▶ [Records for processing]:
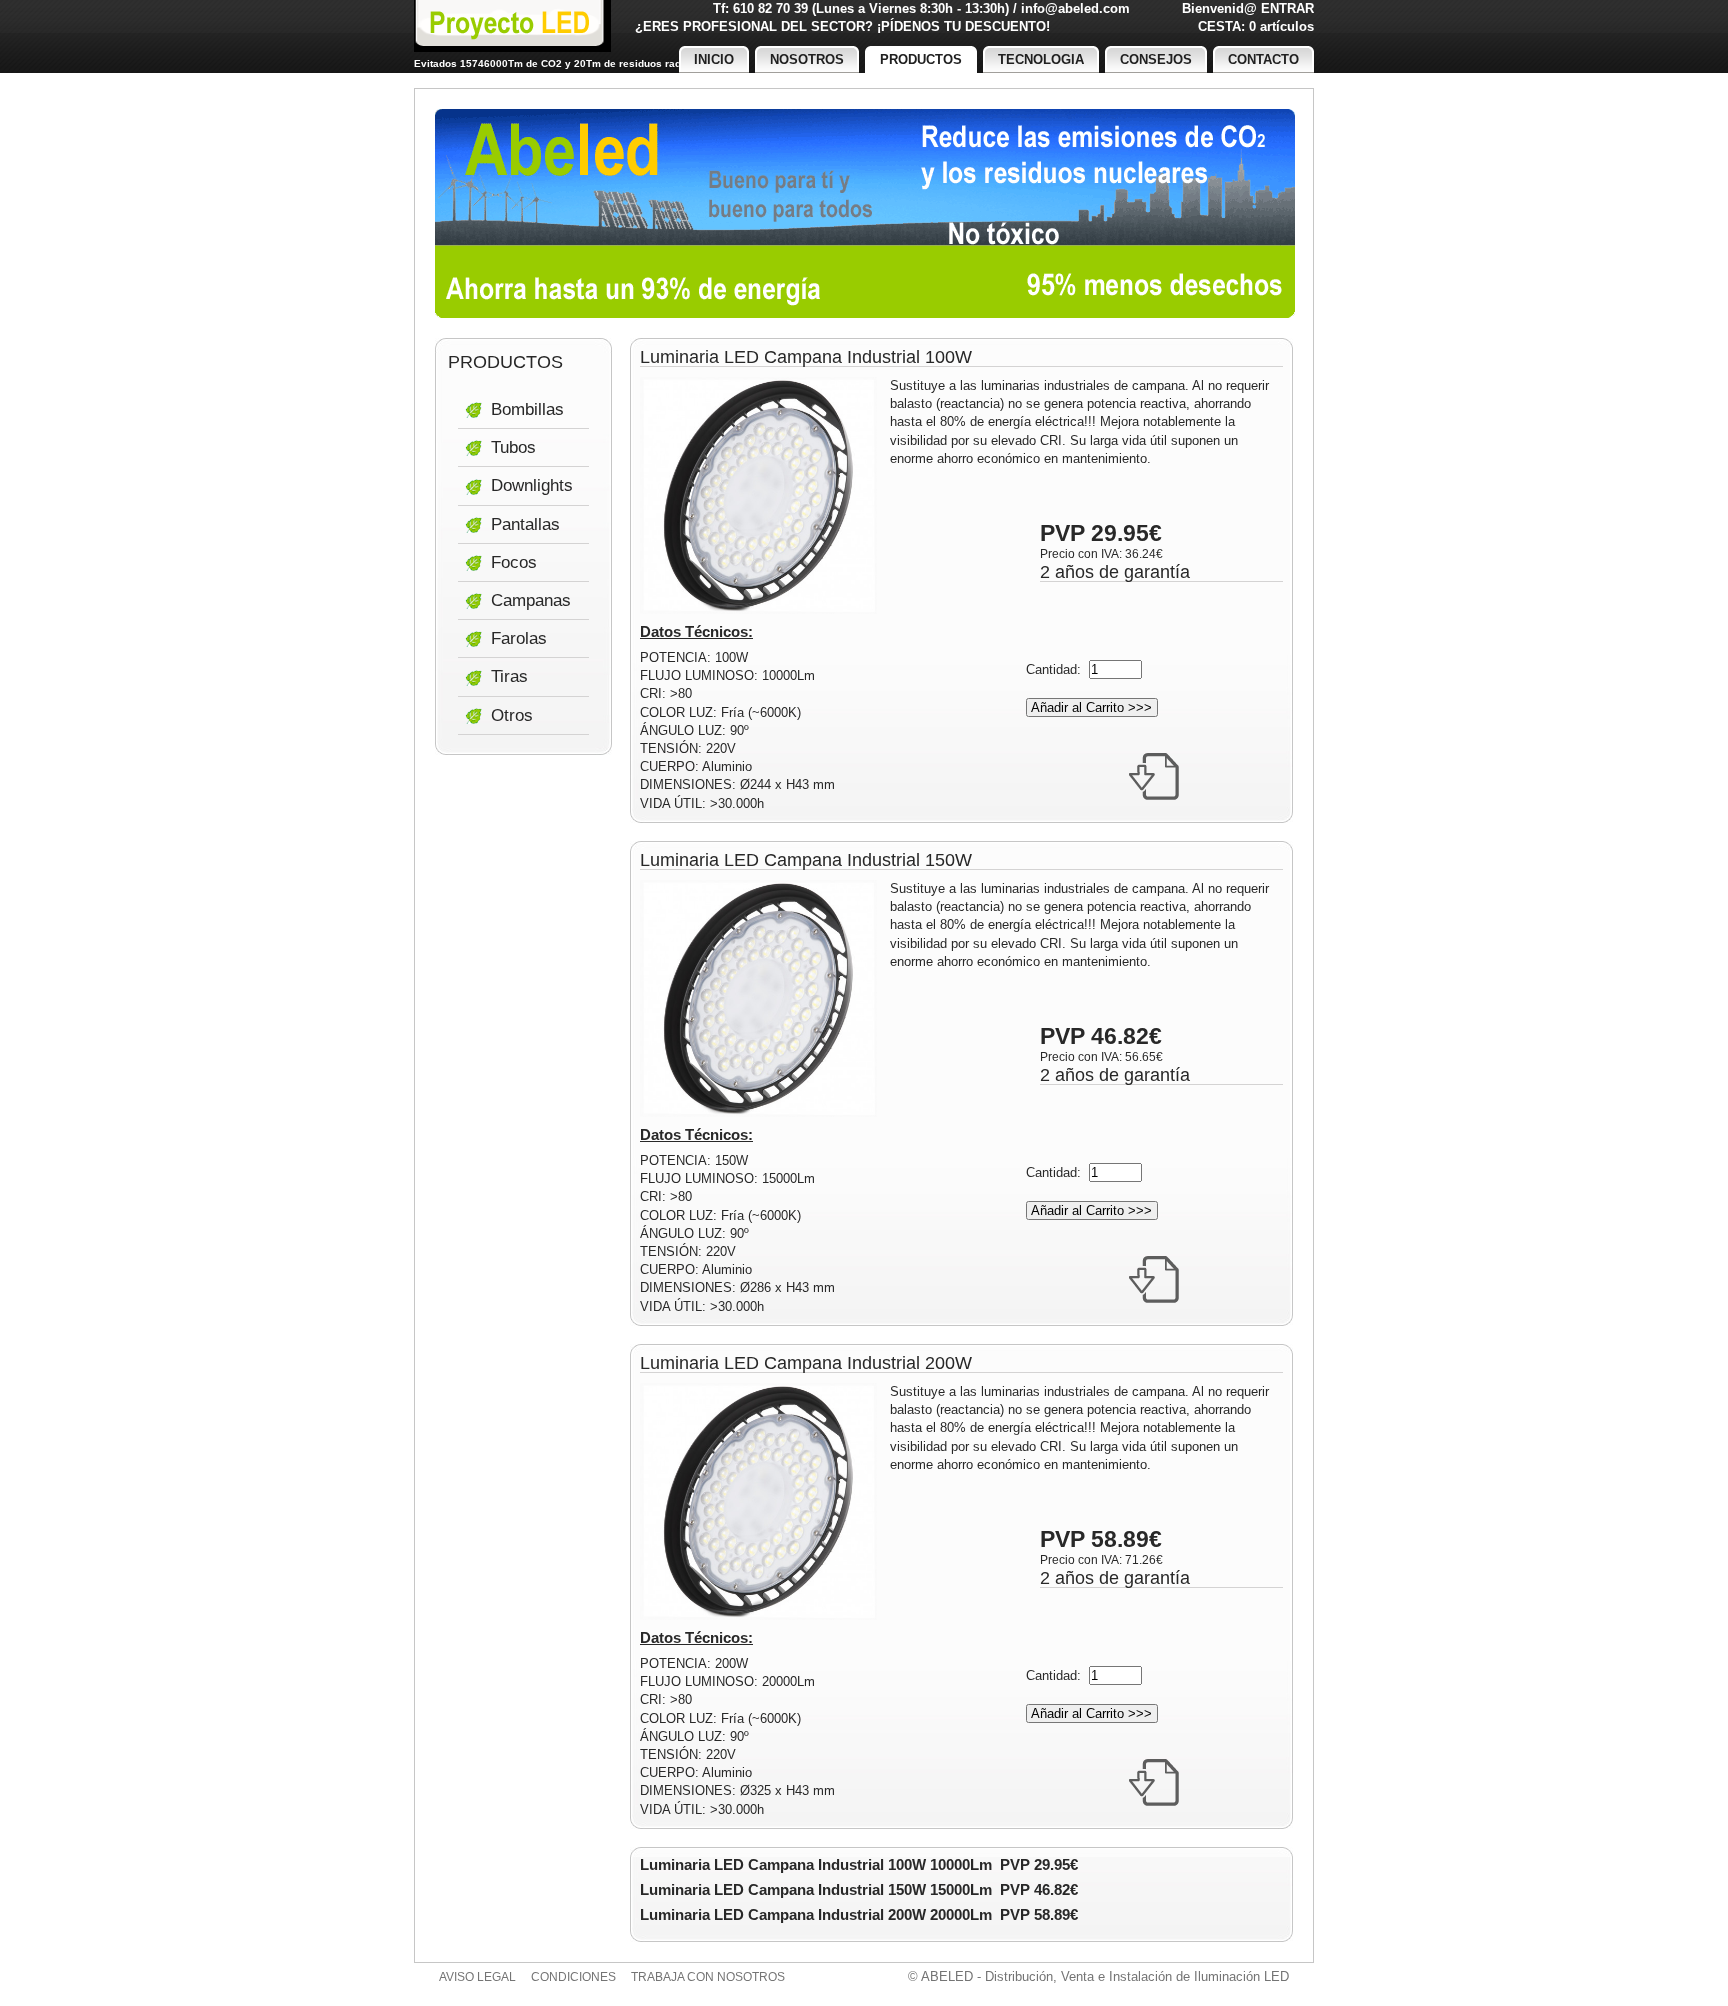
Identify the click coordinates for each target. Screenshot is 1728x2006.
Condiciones (573, 1977)
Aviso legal (477, 1977)
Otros (512, 715)
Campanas (531, 600)
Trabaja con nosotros (708, 1977)
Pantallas (525, 524)
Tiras (509, 676)
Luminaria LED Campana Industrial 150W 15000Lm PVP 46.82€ (859, 1889)
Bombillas (527, 409)
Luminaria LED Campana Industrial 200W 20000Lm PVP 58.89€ (859, 1914)
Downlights (532, 485)
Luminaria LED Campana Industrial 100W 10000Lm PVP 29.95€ (859, 1864)
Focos (514, 562)
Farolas (519, 638)
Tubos (513, 447)
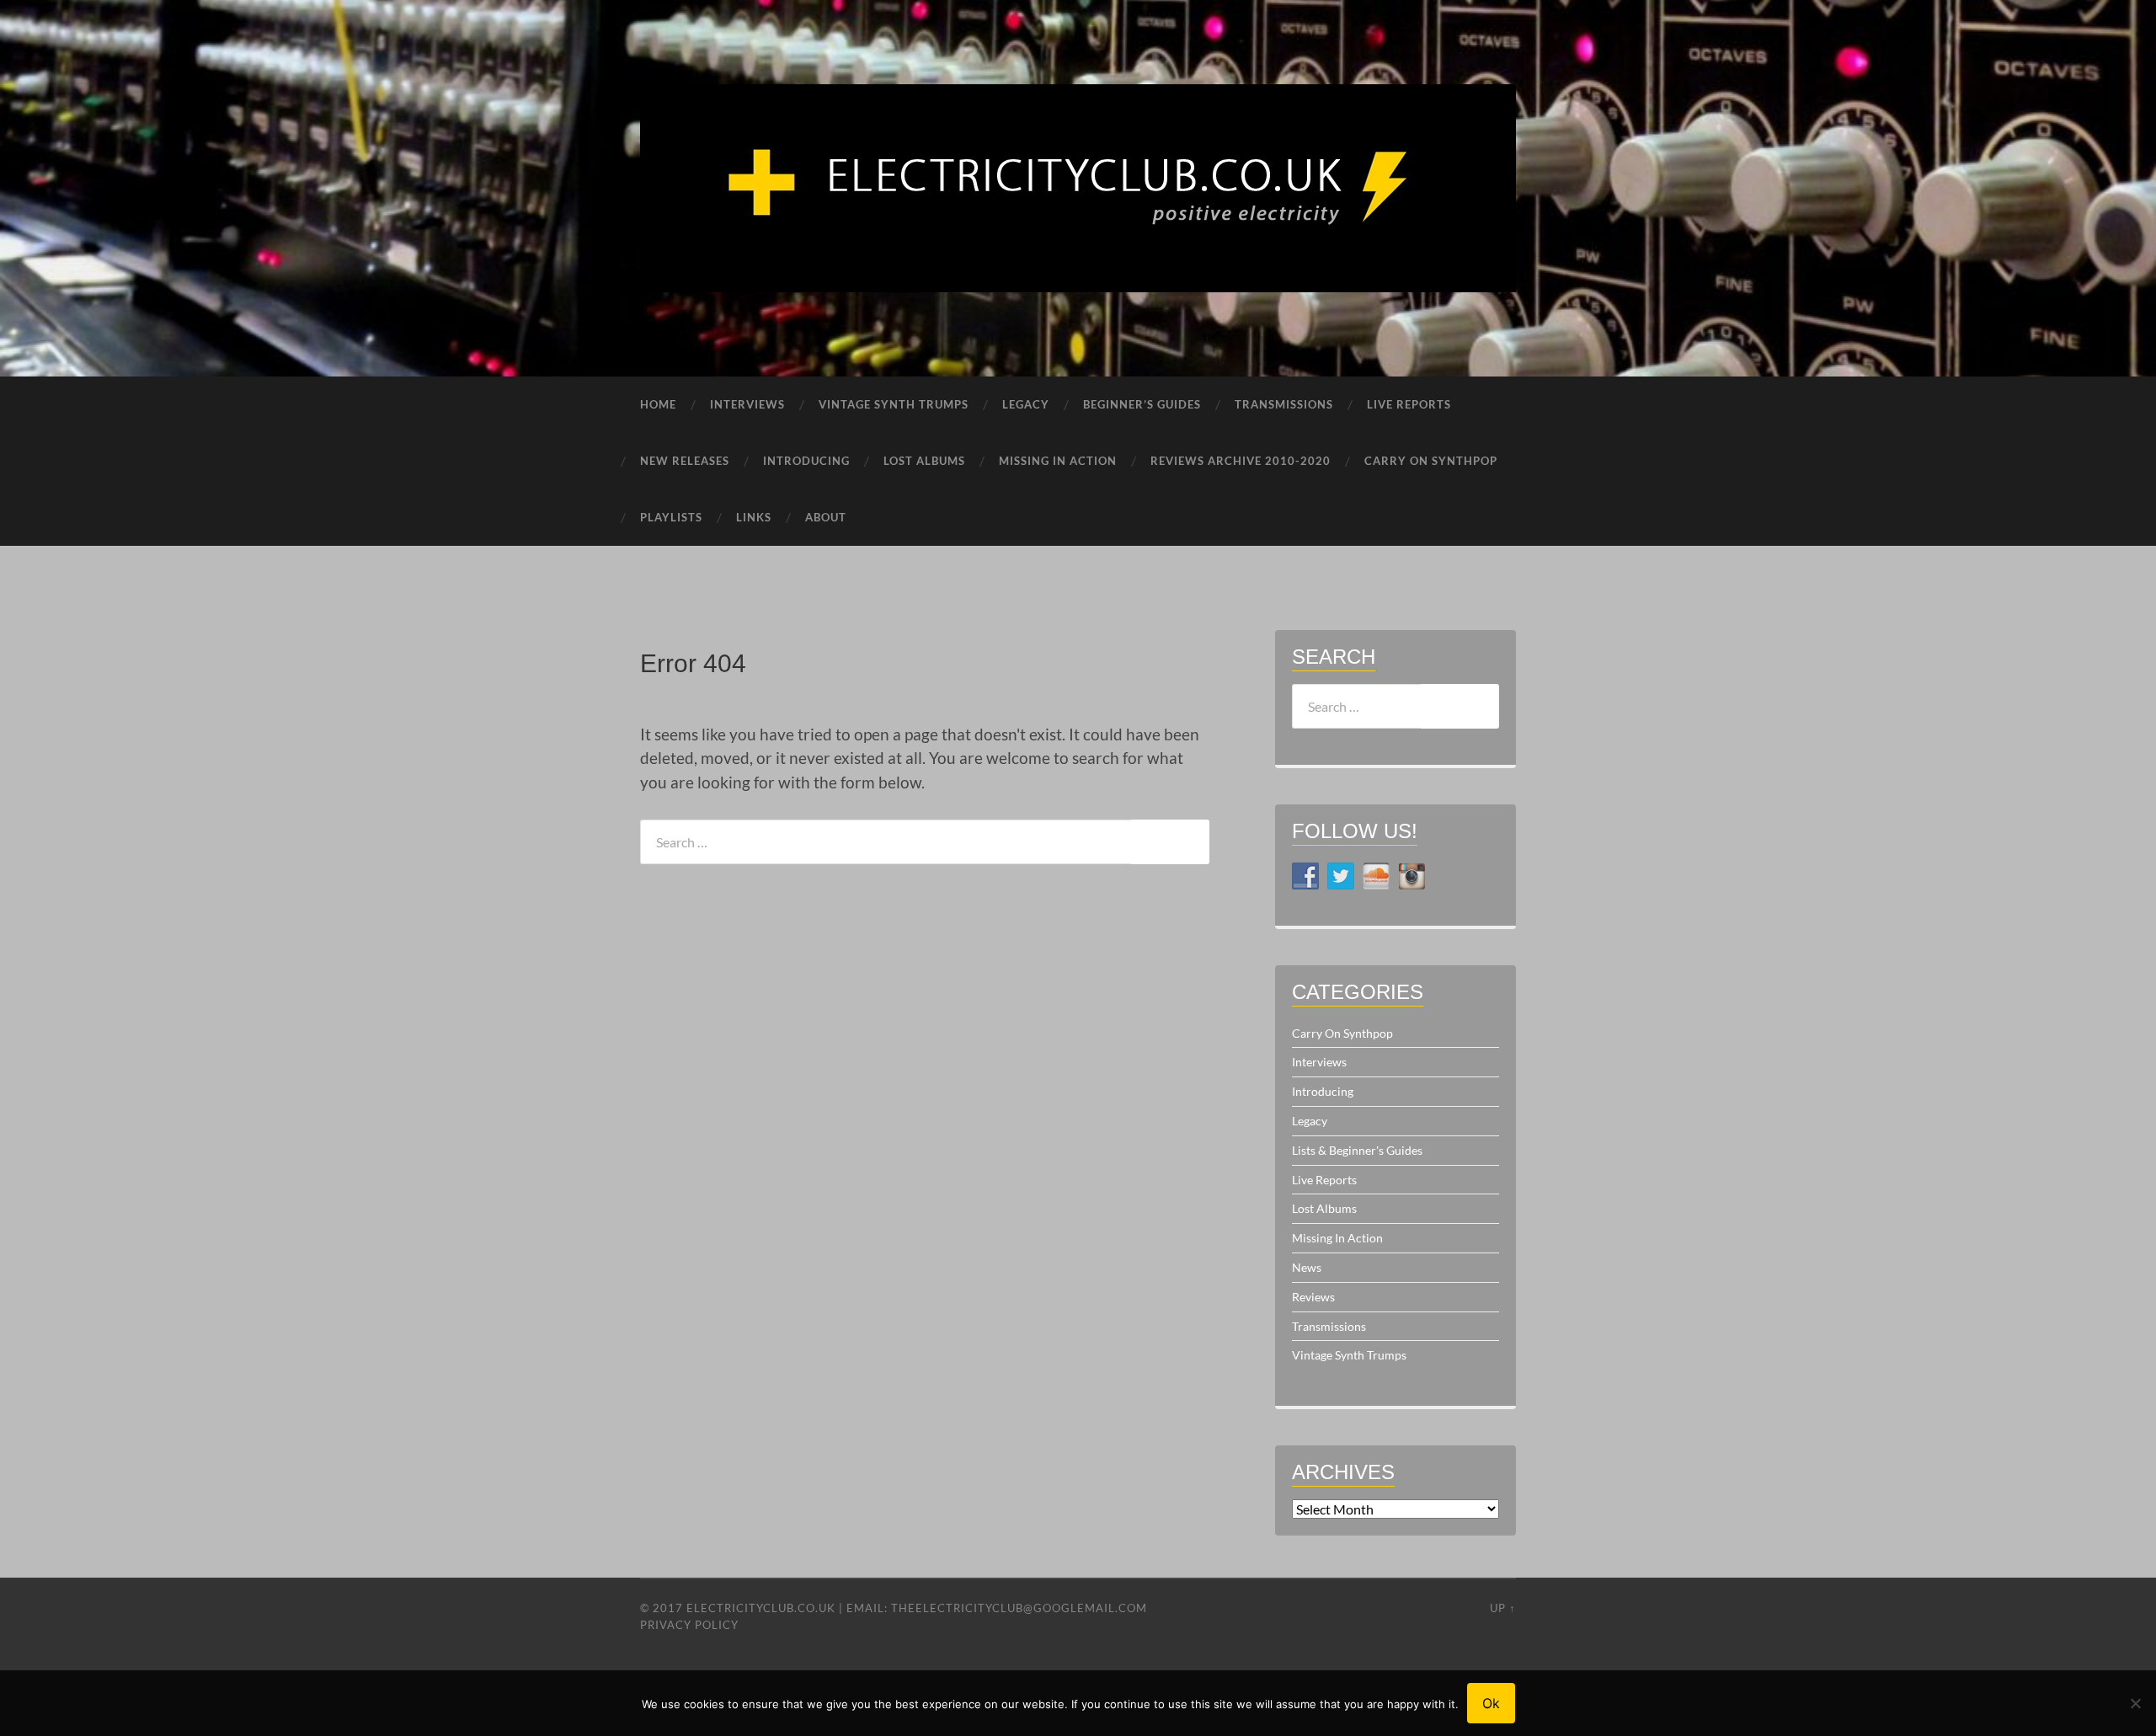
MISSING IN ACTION (1058, 460)
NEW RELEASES (684, 460)
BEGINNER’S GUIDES (1142, 404)
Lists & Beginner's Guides (1357, 1150)
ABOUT (825, 517)
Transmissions (1329, 1326)
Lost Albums (1324, 1208)
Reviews (1313, 1297)
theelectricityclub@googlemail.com (1019, 1608)
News (1306, 1267)
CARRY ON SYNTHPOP (1430, 460)
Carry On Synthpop (1342, 1033)
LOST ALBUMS (924, 460)
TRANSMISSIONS (1284, 404)
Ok (1491, 1703)
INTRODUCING (806, 460)
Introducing (1322, 1091)
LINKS (753, 517)
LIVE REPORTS (1409, 404)
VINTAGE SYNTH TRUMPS (894, 404)
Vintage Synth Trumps (1349, 1355)
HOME (658, 404)
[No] (2135, 1703)
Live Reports (1324, 1179)
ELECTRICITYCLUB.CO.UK (760, 1608)
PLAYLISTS (671, 517)
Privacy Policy (689, 1625)
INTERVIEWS (747, 404)
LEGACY (1025, 404)
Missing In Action (1337, 1238)
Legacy (1309, 1121)
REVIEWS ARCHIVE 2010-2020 (1240, 460)
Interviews (1319, 1062)
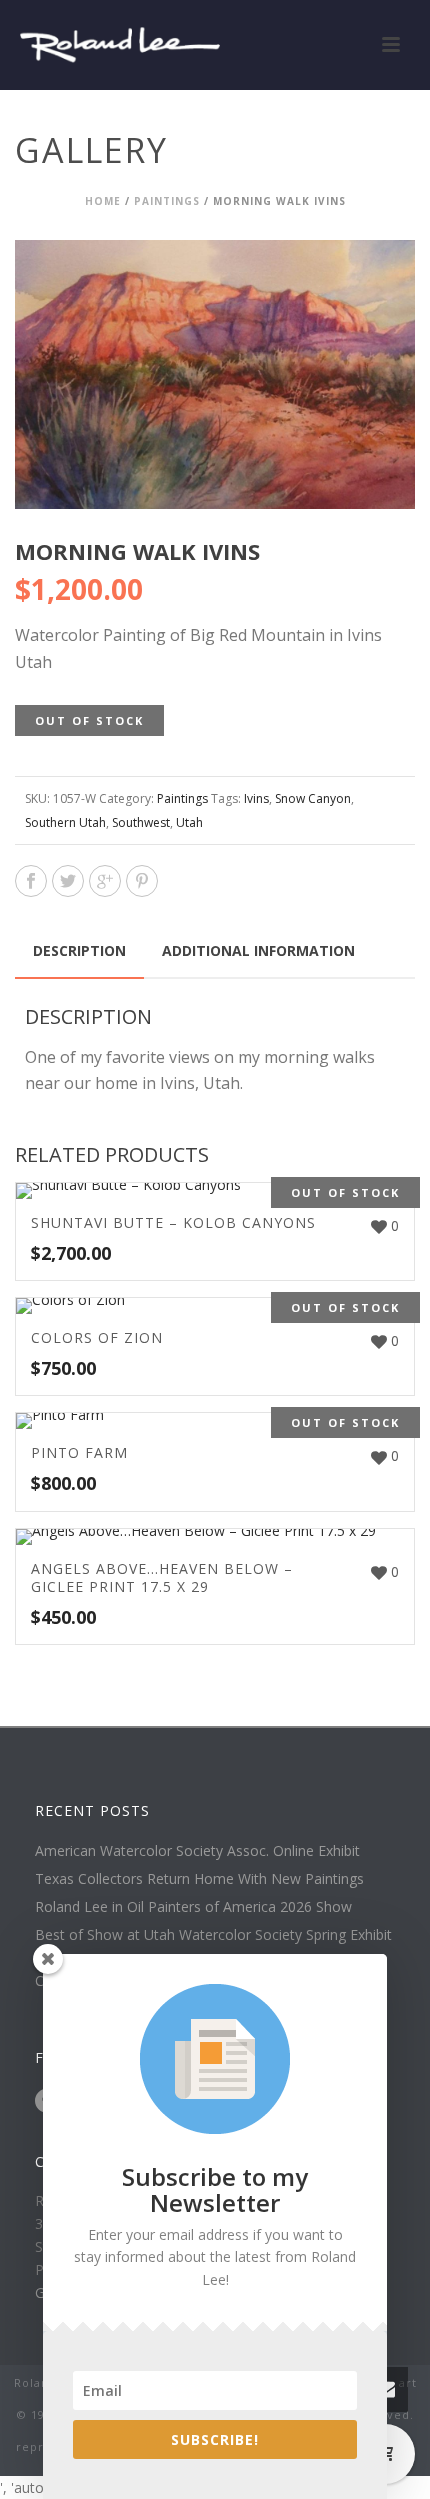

▶ [Exercise aim]: Transcribe the entries above word for word, but leave every picture out of your copy.

▶ [The completed task]:
Identify the click coordinates for each target. Screenshot is 1728x2006.
Condiciones (573, 1977)
Aviso legal (477, 1977)
Otros (512, 715)
Campanas (531, 600)
Trabaja con nosotros (708, 1977)
Pantallas (525, 524)
Tiras (509, 676)
Luminaria LED Campana Industrial 150W 15000Lm PVP 46.82€ (859, 1889)
Bombillas (527, 409)
Luminaria LED Campana Industrial 200W 20000Lm PVP 58.89€ (859, 1914)
Downlights (532, 485)
Luminaria LED Campana Industrial 100W 10000Lm PVP 29.95€ (859, 1864)
Focos (514, 562)
Farolas (519, 638)
Tubos (513, 447)
MISSING IN ACTION (1058, 460)
NEW RELEASES (684, 460)
BEGINNER’S GUIDES (1142, 404)
Lists & Beginner's Guides (1357, 1150)
ABOUT (825, 517)
Transmissions (1329, 1326)
Lost Albums (1324, 1208)
Reviews (1313, 1297)
theelectricityclub@googlemail.com (1019, 1608)
News (1306, 1267)
CARRY ON SYNTHPOP (1430, 460)
Carry On Synthpop (1342, 1033)
LOST ALBUMS (924, 460)
TRANSMISSIONS (1284, 404)
Ok (1491, 1703)
INTRODUCING (806, 460)
Introducing (1322, 1091)
LINKS (753, 517)
LIVE REPORTS (1409, 404)
VINTAGE SYNTH TRUMPS (894, 404)
Vintage Synth Trumps (1349, 1355)
HOME (658, 404)
[No] (2135, 1703)
Live Reports (1324, 1179)
ELECTRICITYCLUB.CO.UK (760, 1608)
PLAYLISTS (671, 517)
Privacy Policy (689, 1625)
INTERVIEWS (747, 404)
LEGACY (1025, 404)
Missing In Action (1337, 1238)
Legacy (1309, 1121)
REVIEWS ARCHIVE 2010-2020 (1240, 460)
Interviews (1319, 1062)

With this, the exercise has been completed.